◆ INSTRUCTIONS FOR THE TASK ◆
Search term "click": copy each line of the data containing it.

◆ INPUT FOR THIS TASK ◆
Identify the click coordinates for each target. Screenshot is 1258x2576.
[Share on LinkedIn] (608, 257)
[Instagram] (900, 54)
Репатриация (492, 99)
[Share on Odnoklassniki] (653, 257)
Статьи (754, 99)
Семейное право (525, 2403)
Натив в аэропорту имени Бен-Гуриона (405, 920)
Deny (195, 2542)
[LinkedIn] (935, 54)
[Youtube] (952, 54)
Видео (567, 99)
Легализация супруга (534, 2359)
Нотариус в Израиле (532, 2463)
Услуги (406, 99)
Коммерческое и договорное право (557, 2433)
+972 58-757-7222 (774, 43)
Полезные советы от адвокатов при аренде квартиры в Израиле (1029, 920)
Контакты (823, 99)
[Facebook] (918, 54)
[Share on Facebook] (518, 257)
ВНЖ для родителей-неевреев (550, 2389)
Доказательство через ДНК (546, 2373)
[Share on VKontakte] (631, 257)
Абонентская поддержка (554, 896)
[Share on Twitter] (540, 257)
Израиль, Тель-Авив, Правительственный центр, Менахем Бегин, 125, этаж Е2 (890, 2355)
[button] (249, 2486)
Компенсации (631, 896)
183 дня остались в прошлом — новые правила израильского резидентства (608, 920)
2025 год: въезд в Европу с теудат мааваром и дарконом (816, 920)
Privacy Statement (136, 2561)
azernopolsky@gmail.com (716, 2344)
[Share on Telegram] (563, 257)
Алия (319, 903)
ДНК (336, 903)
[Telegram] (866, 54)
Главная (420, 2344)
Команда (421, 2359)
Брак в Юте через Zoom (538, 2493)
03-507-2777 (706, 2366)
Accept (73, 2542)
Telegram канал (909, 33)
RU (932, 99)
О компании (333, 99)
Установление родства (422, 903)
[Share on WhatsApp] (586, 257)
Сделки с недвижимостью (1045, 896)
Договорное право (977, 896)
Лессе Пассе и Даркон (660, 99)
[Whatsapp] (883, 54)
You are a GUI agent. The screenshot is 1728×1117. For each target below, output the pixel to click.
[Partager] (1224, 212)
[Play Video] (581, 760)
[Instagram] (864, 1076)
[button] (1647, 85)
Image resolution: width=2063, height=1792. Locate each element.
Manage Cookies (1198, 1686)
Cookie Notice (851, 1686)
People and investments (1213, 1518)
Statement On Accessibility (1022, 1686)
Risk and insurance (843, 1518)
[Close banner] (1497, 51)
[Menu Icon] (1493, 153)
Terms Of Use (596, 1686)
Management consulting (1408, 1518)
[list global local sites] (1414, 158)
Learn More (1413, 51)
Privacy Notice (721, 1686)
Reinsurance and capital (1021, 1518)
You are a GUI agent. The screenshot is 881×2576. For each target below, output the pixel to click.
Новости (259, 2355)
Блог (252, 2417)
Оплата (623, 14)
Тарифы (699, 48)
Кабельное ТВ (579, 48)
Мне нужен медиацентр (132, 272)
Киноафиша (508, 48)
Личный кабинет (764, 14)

◆ EXERCISE RESULT ◆
Identify the click coordinates for each target. Screenshot is 1258x2576.
You are a GUI agent. The screenshot is 1728×1117. For each target below, output the pixel to click.
You are a GUI agent. The screenshot is 881×2576. For each target below, output the pixel to click.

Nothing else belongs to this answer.